The unsung heroes of many offices, shredders don't get much attention. We tested a few of the latest models, which boast handy new features and sleeker designs.
Black & Decker Identity Theft Buster
Designed for junk mail, this desktop shredder devoured large envelopes and up to 20 sheets of unfolded paper at a time without jamming. It had the most stamina of the models we tested, running for 15 minutes before needing a 30- to 45-minute cooldown. One drawback: The 1.5-gallon bin fills up quickly.

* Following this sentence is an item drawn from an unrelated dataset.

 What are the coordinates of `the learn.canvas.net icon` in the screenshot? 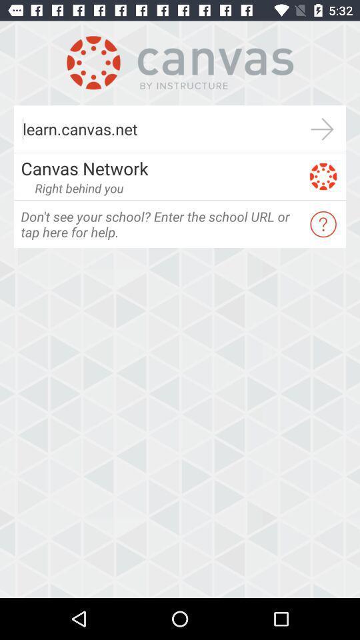 It's located at (155, 129).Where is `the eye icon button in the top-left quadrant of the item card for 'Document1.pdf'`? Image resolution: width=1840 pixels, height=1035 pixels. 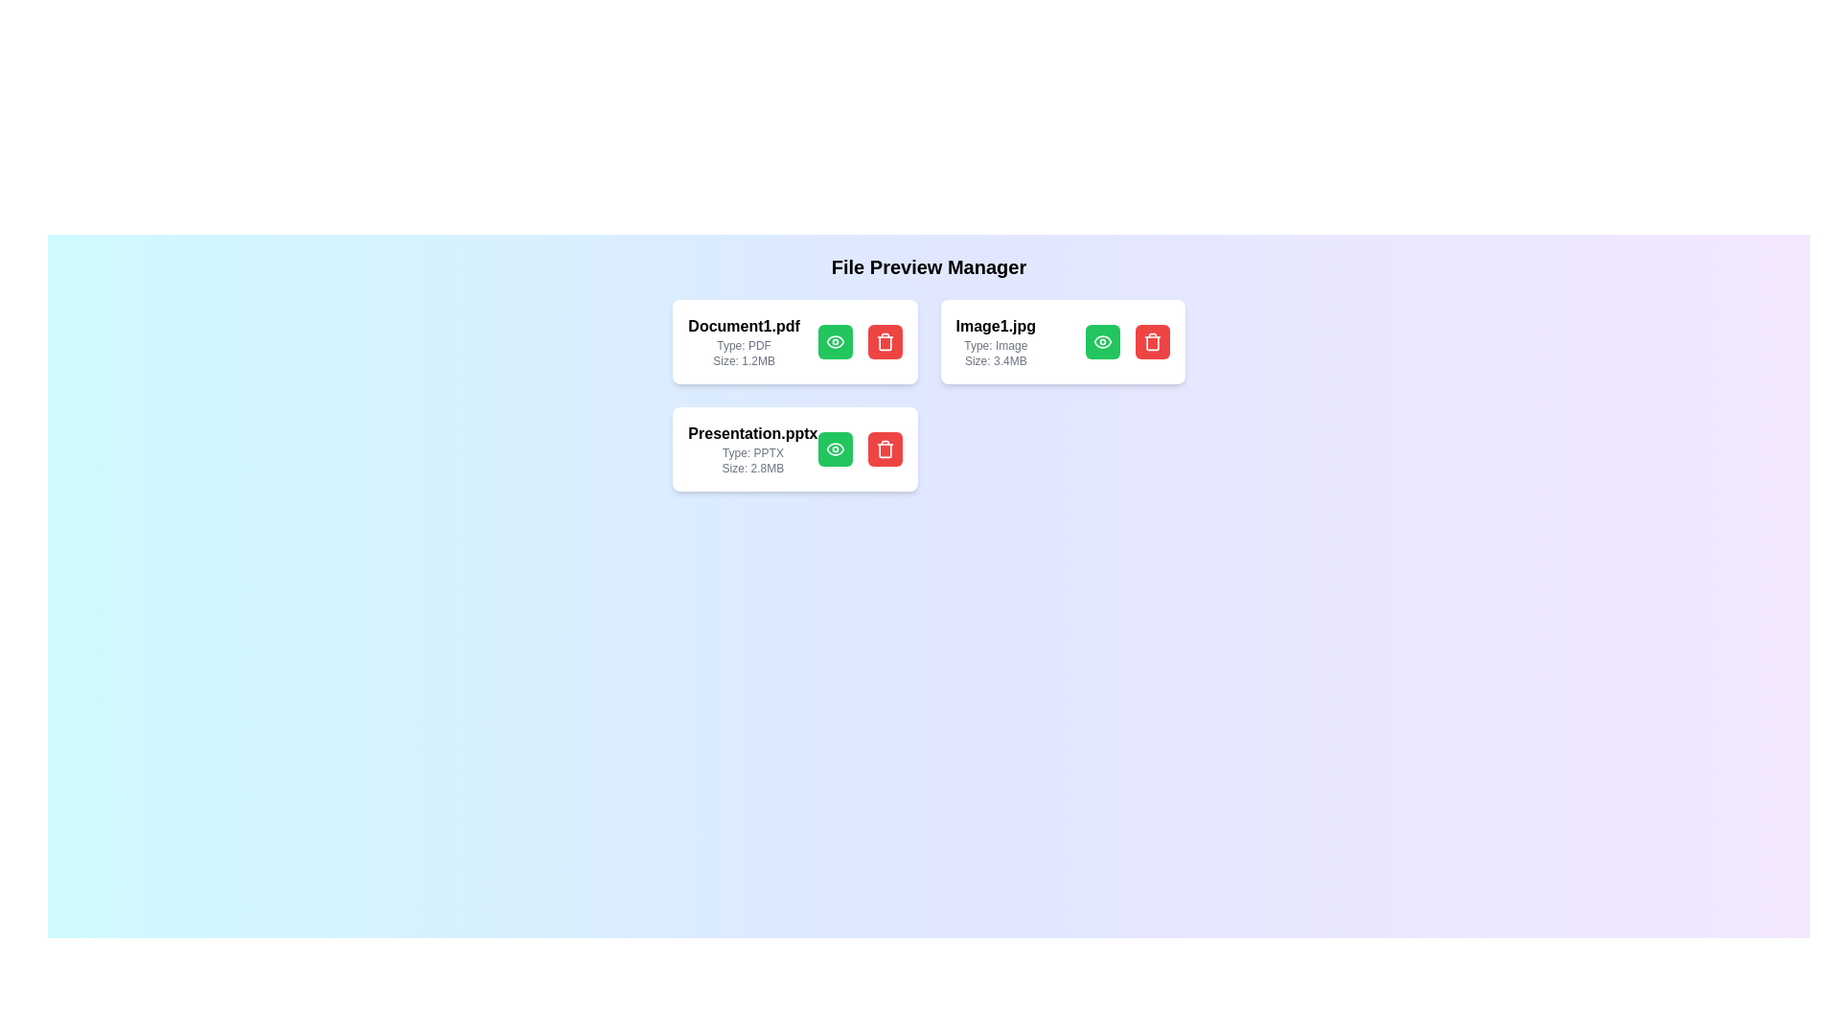
the eye icon button in the top-left quadrant of the item card for 'Document1.pdf' is located at coordinates (835, 341).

Fellowes MicroShred MS-450CI
This microcut shredder, which has a roomy 4.8-gallon bin, produces smaller clippings than the crosscut models we tested but can handle just seven unfolded sheets at a time. It automatically senses imminent jams and reverses to eject excess paper. The unit, which shuts off when it senses a hand near the chute, lasts 10 minutes before needing a 25-minute cooldown.
GBC ShredMaster GSX168
The Shredmaster has an 8-gallon bin and can tackle up to 16 sheets of unfolded paper at a time. Its self-cleaning blades move back and forth to remove excess clippings when you open the bin to empty it. A red light is supposed to warn of imminent paper jams, but that feature did not work when we overfilled the chute. The pricey unit lasts just four minutes before needing a 20-minute rest.
OfficeMax 10-Sheet Cross-Cut Shredder
A double door and removable wastebasket make it easy to empty this shredder's 7-gallon bin. The unit automatically reverses if it senses a jam and tackled 10 sheets at once without a hitch. It runs for 10 minutes at a clip before needing a relatively lengthy 50-minute cooldown.